Duplicate files on tape.
In migrating form LTO4 to LTO8,
a small fraction of duplicate files were detected.
We should investigate the origins of this.
#1 Updated by Arthur Kreymer 4 months ago
Date: Tue, 16 Apr 2019 16:16:45 -0500
From: Bo Jayatilaka <email@example.com>
To: Jiyeon Han <firstname.lastname@example.org>, Jorge Chaves <email@example.com>, Arthur E Kreymer <firstname.lastname@example.org>
Subject: Multiple copy files on tape for MINOS
In migrating MINOS data off of LTO4 tapes we've encountered files that have multiple copies on tape.
If you look at the summary table here:
there are 6 MINOS families where a small fraction of files have multiple copies on tape. As none of these are vault data, is it
possible these second copies were made by mistake?
media_type | storage_group | file_family | original_files | duplicated_files | non_duplicated_files
LTO4 | minos | fardet_data | 135961 | 2 | 135959
LTO4 | minos | reco_far_cedar_phy_bhcurv_sntp | 5556 | 293 | 5263
LTO4 | minos | reco_far_R1_18_4 | 28917 | 7971 | 20946
LTO4 | minos | reco_far_R1_24b | 16102 | 48 | 16054
LTO4 | minos | reco_mc_near_cedar | 20279 | 998 | 19281
LTO4 | minos | reco_near_cedar_sntp | 19218 | 99 | 19119
#3 Updated by Arthur Kreymer 4 months ago
- % Done changed from 10 to 20
I have scanned for fardet_data duplicates, using the Complete File Listing
and cached under /minos/data/web/computing/dh/dcache/CFL/
The latest listing, filtered to remove MIGRATION files, is CFLnom.

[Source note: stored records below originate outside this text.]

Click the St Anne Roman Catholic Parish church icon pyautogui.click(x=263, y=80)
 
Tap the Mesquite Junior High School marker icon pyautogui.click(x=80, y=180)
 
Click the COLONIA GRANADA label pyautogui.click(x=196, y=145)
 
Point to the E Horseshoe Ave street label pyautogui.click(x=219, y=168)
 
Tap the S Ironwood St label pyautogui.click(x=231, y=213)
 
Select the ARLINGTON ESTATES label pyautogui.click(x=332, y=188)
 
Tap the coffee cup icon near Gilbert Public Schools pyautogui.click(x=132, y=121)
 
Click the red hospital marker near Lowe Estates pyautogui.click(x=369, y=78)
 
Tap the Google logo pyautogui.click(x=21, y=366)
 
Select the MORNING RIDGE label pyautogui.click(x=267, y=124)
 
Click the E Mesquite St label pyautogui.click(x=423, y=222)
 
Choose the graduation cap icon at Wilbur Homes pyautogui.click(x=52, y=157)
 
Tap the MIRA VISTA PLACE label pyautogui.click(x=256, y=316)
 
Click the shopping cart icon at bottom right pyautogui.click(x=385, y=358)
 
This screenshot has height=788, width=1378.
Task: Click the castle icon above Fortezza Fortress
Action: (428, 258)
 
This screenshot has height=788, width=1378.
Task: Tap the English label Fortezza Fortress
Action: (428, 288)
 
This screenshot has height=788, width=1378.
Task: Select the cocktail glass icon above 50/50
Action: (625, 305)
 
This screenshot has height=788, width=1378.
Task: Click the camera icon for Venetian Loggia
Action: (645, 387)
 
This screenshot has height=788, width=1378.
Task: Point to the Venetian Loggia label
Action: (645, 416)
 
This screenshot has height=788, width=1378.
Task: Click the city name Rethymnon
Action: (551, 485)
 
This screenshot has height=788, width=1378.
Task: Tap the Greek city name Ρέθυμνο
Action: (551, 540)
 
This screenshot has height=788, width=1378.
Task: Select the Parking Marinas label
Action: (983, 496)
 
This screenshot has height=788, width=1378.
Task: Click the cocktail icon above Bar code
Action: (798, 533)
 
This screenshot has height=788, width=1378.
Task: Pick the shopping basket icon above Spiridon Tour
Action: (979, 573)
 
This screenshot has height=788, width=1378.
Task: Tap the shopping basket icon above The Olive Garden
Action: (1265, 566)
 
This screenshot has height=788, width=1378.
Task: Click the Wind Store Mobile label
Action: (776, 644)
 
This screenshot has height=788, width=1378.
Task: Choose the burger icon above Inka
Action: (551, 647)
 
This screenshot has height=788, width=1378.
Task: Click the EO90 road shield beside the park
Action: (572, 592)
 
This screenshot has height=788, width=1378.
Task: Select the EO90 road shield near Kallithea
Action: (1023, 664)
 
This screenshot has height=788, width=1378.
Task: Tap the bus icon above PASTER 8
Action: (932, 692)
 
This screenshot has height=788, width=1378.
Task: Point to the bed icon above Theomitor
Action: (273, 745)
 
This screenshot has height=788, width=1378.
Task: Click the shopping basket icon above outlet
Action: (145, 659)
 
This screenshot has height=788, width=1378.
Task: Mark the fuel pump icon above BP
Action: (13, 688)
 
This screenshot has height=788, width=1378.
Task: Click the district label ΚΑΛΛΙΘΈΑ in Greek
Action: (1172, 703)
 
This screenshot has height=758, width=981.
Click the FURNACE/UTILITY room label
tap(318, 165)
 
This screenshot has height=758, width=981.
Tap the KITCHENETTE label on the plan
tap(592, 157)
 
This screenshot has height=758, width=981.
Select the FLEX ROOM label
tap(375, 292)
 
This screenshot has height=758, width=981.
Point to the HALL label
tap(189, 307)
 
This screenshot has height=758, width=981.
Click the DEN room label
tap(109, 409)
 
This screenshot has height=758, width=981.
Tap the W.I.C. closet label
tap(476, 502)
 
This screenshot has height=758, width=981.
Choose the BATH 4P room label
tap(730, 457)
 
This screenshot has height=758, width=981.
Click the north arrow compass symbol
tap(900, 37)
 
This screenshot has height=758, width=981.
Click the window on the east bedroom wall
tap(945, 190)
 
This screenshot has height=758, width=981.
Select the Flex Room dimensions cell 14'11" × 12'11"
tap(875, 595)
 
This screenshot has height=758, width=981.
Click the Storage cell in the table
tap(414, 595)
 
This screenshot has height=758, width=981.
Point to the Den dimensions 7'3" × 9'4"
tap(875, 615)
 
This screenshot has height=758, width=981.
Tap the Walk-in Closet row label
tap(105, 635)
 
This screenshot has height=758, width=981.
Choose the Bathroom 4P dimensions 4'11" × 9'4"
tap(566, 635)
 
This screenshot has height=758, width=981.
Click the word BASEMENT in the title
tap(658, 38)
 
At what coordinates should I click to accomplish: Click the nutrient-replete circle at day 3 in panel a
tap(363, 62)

FARDET-det is a sorted list of files under /pnfs/minos/fardet_data
FARDET-mcout is a sorted list of 204 files under /pnfs/minos/mcout_data
which were assigned to the fardet_data family in error.
I see no duplicate file names.
I have checked for duplicate content by sorting file sizes and crc's in
Unique sizes/crcs are in FARDET-SIZCRCsu
Ten of the FARDET-SIZCRCs entries are not unique
The CFL.nom entries for these are listed in FARDET-DUPS.
In all cases it seems a file has been written to the same Volume twice,
with the same PNFS path. This is not something Minos controls
There are only three volumes involved: VON475 , PSF328, VP6336.
is this the issue at hand, or should be be looking for some other
sort of duplicate files ?
#5 Updated by Arthur Kreymer 4 months ago
- % Done changed from 20 to 90
- Status changed from Assigned to Work in progress
Because the copies on tape are identical, and were not produced intentionally,
it should be fine to pick the copy you prefer for migration to new media.
We have extra copies of fardet_data files,
and the other file families are not active.